#### ТЕКСТ ДОКУМЕНТА ####
Когда же жандарм, колеблясь, что делать и, по-видимому, с целью напугать ее, пошел к звонку, она подошла к камере, в которой сидят какой - то офицер и еще один товарищ, и начала разговаривать с ними. Доведенный до бешенства, жандарм сердито открыл двери, крича: «Ну, иди, иди! Я тебе открою». Сделав это, он продолжал в коридоре негодовать и вполголоса выругался: «Стерва!».
Услыхав это, я бросился к двери и начал стучать и кричать: «Жандарм!». Он не откликался и подошел только тогда, когда я уже в третий раз его позвал. Я напустился на него. Он начал с того, что это не мое дело, но когда я оказал ему, что я слышал, как он обругал эту женщину, он начал оправдываться, что он открыл бы двери, но она уже не раз выкидывала такие штука: когда жандарм наклоняется, чтобы отодвинуть засов, она «хлещет его по - морде».
Эта девушка - полуребенок, полусумасшедшая - доведет еще до крупного скандала. Уже не раз она своим страшным криком, плачем и возней с жандармом взвинчивала всех заключенных. Случается, что она в уборной карабкается на окно, и громко здоровается с гуляющими по двору товарищами, а когда жандарм входит в уборную, она поднимает из - за этого скандал.
1 мая выведенная вместе с товаркой на прогулку, она кричала: «Да здравствует революция!» и пела «Красное Знамя». Все были этим смущены, колеблясь, поддержать ее в этом или нет. Никто не желал предстать перед другими и перед самим собой как трус, но, вместе с тем, надо было насиловать самого себя для того, чтобы принять участие в этой совершенно бесцельной демонстрации. Вся тюрьма молчала, и даже ее товарка не присоединилась к ней и убеждала ее прекратить пение.
По временам я сержусь на нее. Ее смех, ее пение, ее столкновения с жандармами вносят в нашу жизнь что - то чуждое... Да, чуждое, но, вместе с тем, дорогое, желательное, хотя не здесь, не в тюрьме. Чего она хочет, ради чего она поднимает скандалы? И невольно сердишься на «ее...
#### ПОКАЗАННЫЕ ДАННЫЕ ####
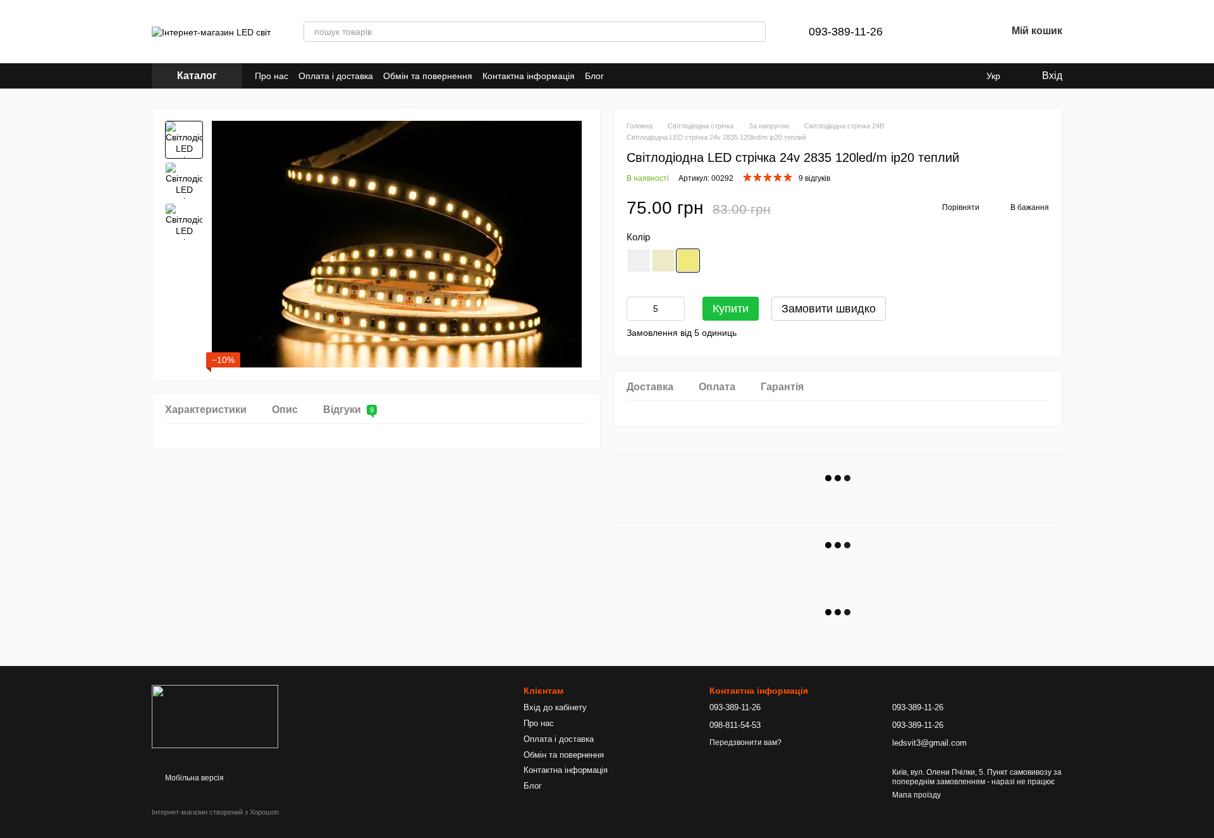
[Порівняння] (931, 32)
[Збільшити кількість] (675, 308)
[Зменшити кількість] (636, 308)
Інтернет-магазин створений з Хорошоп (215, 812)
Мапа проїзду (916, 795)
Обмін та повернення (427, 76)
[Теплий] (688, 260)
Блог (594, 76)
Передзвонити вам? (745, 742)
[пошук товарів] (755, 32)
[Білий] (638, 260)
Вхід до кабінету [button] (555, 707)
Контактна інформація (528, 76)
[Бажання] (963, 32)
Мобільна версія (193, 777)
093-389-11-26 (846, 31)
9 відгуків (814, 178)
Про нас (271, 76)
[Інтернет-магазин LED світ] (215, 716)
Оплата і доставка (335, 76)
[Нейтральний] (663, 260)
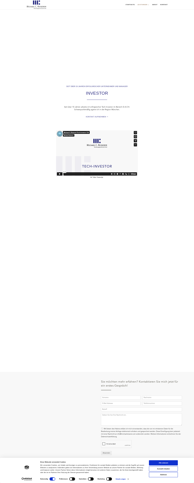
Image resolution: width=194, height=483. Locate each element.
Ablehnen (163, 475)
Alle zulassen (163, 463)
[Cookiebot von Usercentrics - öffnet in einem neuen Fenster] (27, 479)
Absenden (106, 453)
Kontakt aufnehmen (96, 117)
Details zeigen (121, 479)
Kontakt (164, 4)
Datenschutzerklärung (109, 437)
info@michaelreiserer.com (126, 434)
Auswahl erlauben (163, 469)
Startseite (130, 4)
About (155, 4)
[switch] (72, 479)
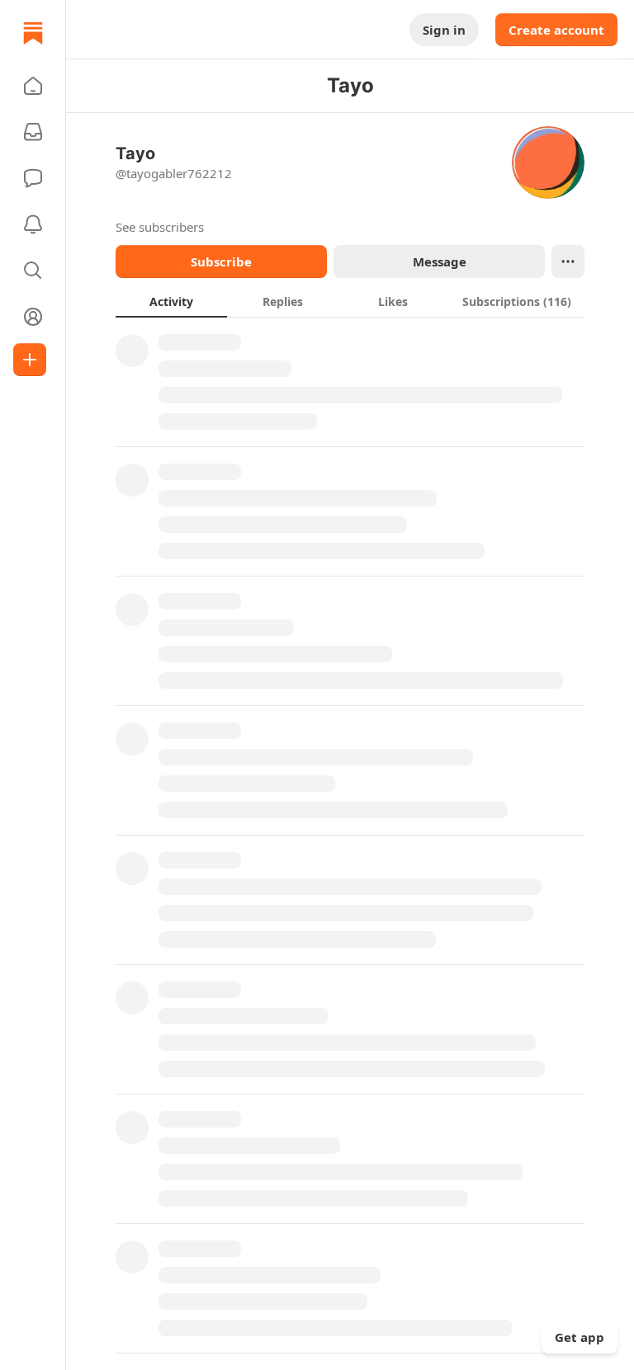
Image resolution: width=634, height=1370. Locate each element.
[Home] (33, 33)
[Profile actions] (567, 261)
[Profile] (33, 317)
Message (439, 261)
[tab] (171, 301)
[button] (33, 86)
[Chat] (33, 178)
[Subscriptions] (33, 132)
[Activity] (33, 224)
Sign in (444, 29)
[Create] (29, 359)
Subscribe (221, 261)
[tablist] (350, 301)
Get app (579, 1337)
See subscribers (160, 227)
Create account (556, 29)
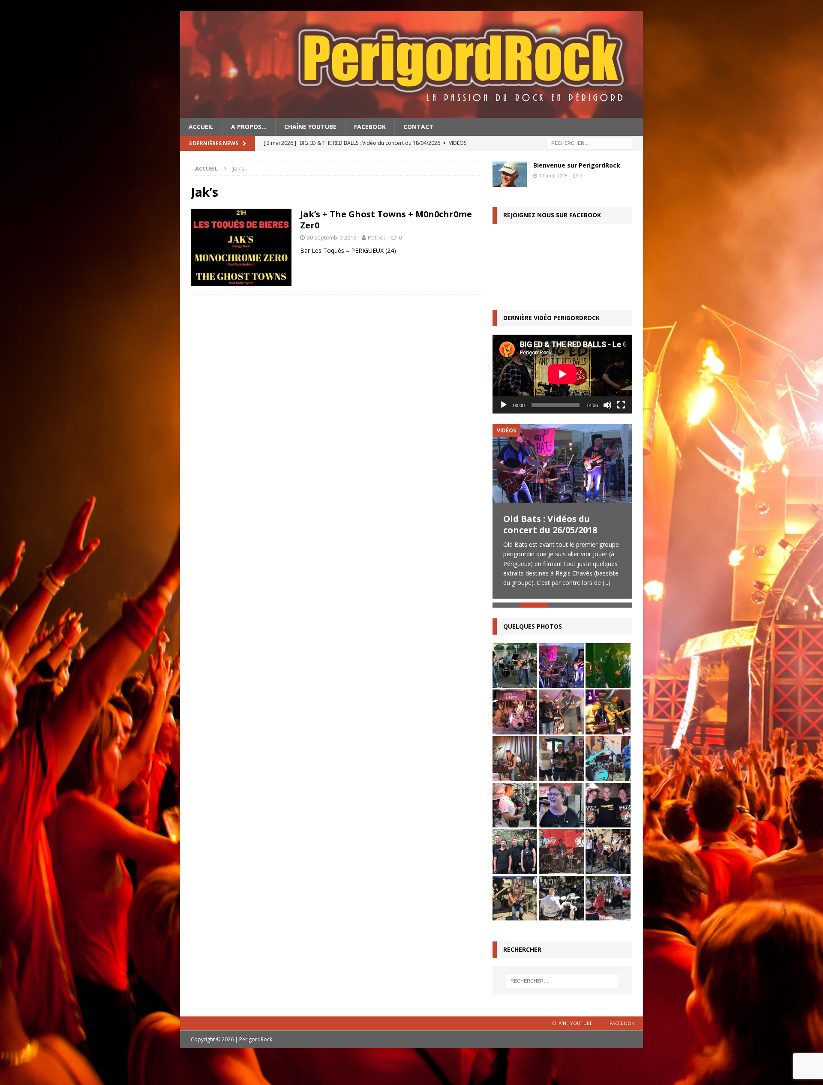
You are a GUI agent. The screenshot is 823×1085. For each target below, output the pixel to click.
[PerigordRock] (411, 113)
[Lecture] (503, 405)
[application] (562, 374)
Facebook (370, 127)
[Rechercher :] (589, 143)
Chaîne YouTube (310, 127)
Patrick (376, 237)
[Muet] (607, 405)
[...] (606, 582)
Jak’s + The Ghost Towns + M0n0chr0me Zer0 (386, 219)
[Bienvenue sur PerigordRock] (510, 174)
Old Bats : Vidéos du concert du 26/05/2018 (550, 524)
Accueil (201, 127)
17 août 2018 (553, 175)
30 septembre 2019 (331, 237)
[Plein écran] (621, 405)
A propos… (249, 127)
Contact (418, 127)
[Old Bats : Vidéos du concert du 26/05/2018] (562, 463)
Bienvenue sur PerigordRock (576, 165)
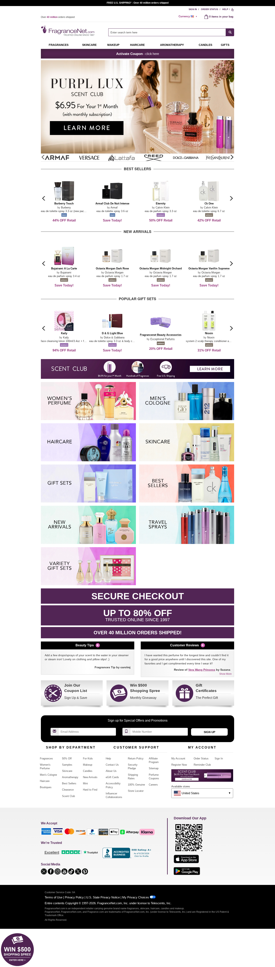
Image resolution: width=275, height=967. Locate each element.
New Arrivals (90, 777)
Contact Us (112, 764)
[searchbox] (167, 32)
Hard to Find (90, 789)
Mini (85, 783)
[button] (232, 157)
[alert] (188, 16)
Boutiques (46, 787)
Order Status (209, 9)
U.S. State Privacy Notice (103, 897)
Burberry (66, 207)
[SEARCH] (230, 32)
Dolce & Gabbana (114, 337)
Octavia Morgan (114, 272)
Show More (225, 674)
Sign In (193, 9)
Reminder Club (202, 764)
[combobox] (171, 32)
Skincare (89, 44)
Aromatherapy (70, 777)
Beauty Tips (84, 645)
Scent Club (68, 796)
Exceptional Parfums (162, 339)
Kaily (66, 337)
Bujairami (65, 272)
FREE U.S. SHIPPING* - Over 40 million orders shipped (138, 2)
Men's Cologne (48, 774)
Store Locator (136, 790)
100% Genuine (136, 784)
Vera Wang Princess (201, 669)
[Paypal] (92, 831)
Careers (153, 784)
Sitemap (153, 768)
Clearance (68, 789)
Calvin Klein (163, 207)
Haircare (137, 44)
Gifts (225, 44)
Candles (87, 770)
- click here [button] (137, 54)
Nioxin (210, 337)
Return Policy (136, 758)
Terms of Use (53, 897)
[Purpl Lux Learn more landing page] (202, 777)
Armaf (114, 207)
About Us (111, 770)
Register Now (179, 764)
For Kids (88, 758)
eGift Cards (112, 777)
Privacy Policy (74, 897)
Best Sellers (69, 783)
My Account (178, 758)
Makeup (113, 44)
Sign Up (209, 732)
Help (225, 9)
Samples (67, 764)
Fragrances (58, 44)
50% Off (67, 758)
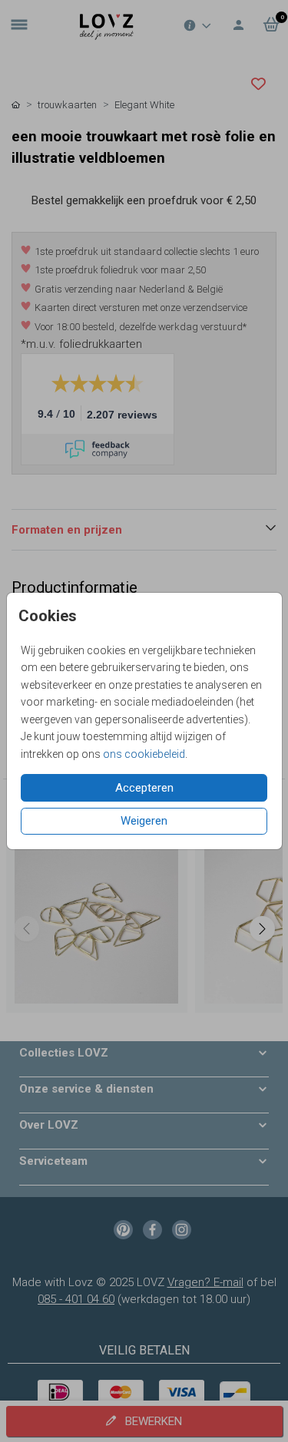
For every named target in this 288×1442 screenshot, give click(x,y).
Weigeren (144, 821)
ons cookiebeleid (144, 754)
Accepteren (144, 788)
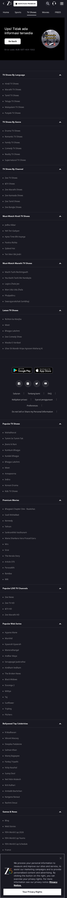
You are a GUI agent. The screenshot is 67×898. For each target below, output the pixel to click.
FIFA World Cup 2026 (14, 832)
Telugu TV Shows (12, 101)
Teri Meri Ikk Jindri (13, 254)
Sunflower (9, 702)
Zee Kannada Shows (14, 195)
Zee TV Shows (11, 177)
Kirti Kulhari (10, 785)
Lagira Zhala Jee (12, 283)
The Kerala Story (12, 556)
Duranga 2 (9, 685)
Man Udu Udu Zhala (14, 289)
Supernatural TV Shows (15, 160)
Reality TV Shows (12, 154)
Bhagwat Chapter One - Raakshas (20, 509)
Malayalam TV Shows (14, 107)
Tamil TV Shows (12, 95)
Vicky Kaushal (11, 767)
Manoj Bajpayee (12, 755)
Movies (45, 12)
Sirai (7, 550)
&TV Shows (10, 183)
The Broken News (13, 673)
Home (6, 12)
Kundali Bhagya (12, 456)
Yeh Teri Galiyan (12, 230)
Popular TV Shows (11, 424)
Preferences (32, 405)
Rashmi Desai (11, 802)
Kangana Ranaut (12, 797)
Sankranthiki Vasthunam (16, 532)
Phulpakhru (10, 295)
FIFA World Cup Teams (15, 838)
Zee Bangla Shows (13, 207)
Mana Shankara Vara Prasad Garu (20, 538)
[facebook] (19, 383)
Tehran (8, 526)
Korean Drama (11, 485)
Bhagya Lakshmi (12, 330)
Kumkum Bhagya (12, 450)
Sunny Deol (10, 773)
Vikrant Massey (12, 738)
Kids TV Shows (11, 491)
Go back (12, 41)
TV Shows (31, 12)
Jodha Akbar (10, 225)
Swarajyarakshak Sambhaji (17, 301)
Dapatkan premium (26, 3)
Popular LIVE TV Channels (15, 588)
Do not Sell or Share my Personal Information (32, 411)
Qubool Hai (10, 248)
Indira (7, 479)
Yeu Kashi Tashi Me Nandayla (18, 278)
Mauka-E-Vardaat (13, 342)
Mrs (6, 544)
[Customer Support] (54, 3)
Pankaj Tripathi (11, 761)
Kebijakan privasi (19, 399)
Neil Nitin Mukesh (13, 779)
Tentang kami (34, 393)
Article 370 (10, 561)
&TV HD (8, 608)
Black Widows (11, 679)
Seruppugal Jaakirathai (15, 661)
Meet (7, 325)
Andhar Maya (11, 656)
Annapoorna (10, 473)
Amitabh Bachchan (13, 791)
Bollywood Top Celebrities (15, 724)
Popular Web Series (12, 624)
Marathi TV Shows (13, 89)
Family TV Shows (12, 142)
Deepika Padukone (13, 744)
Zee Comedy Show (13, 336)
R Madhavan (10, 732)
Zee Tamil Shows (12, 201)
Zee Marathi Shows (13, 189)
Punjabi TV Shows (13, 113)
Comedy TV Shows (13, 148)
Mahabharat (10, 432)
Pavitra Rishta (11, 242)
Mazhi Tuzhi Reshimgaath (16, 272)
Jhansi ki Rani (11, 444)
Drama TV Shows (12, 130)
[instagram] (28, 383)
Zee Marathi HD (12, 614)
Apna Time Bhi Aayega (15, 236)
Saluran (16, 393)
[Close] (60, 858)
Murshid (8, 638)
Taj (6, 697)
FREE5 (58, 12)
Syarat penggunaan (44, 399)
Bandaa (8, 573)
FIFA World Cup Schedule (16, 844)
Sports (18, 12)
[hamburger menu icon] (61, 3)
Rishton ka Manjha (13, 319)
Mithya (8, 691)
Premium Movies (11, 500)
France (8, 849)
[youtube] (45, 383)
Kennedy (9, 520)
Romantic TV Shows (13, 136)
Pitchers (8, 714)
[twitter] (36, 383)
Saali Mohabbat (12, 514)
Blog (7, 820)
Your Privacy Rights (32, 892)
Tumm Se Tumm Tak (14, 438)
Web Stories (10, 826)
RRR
####
* ЧТО НУЖНО СДЕЛАТЬ
1. Измените фрагмент текста о тюрьме от слов «Эта девушка - полуребенок, полусумасшедшая» вплоть до слов «за этого скандал.» включительно и приведите его заново, поставив «заключенная» вместо «девушка».
2. Ответьте по тексту о тюрьме:
(а) Что, по словам жандарма, делала женщина, когда он наклонялся отодвинуть засов?
(б) Что она кричала 1 мая на прогулке?
(в) Как повела себя при этом ее товарка?
3. Подхватите текст о тюрьме и продолжите его с того места, на котором он заканчивается.

* ОТВЕТЫ
1.
Эта заключенная - полуребенок, полусумасшедшая - доведет еще до крупного скандала. Уже не раз она своим страшным криком, плачем и возней с жандармом взвинчивала всех заключенных. Случается, что она в уборной карабкается на окно, и громко здоровается с гуляющими по двору товарищами, а когда жандарм входит в уборную, она поднимает из - за этого скандал.

2.
(а) Она «хлещет его по - морде».
(б) «Да здравствует революция!»
(в) Не присоединилась к ней и убеждала ее прекратить пение.

3.
Но тут же рассуждаешь: «А разве это ее вина, что ее, еще ребенка, заставили заниматься политикой, а после заперли в тюрьме, в то время когда ей следовало бы еще находиться на попечении матери и чуть ли не играть в куклы?» Впрочем, быть может, у нее уже нет матери, и она уже вынуждена бороться за кусок хлеба... Она, ведь, работница... Этот ужасный строй заставил ее уже проникнуться ненавистью и принять участие в революции. А теперь ей мстят за это. Разве это не печально и не ужасно? А сколько таких, уже с детства обреченных на жалкую, нечеловеческую жизнь людей, с искаженными чувствами, приговоренных к тому, чтобы даже во сне не испытать счастья и радости жизни. Л, ведь, человек по натуре чувствует эту потребность счастья. Миллионы людей лишены этого счастья незначительной горстью людей, - и, в результате, осталось только чувство ужаса, безумие или искание удовольствия в возбуждении алкоголем, в упоении своей властью, в религиозном мистицизме. Если бы этого мрака не освещала звезда социализма, не стоило бы и жить...
13 мая. Только - что кончилась гроза. Теперь тихо. Луна сквозь туман равнодушно глядит, не слышно ни шагов часового, ни пения соседки, ни бряцания кандалов; только от времени до времени капля дождя стукается о жестянку у моего окна, и издали доносятся свистки паровоза. Грустно. Но это не грусть узника. И на воле иной раз овладевала мною грусть существования.
Сегодня опять заковали двоих. Их вели из кузницы, мимо наших окон. Моя соседка, Ганка, крикнула им: «Да здравствует революция!» Они обрадовались этому крику и ответили таким же. По-видимому, их приговорили сегодня, - возможно, к смертной казни. Когда меня вывели на прогулку, я заметил в часто пустующем коридоре, выделенном специально для приговоренных к смерти, какое - то движение.
Я неоднократно проходил по этому коридору, когда меня вели в канцелярию, не зная о его характере, и, тем не менее, я всякий раз испытывал как бы дуновение смерти. Это не темный коридор, - он светлее других, в нем три больших окна. Во всем коридоре всего шесть таких камер, но двери их какие - то желтые с ржавыми пятнами.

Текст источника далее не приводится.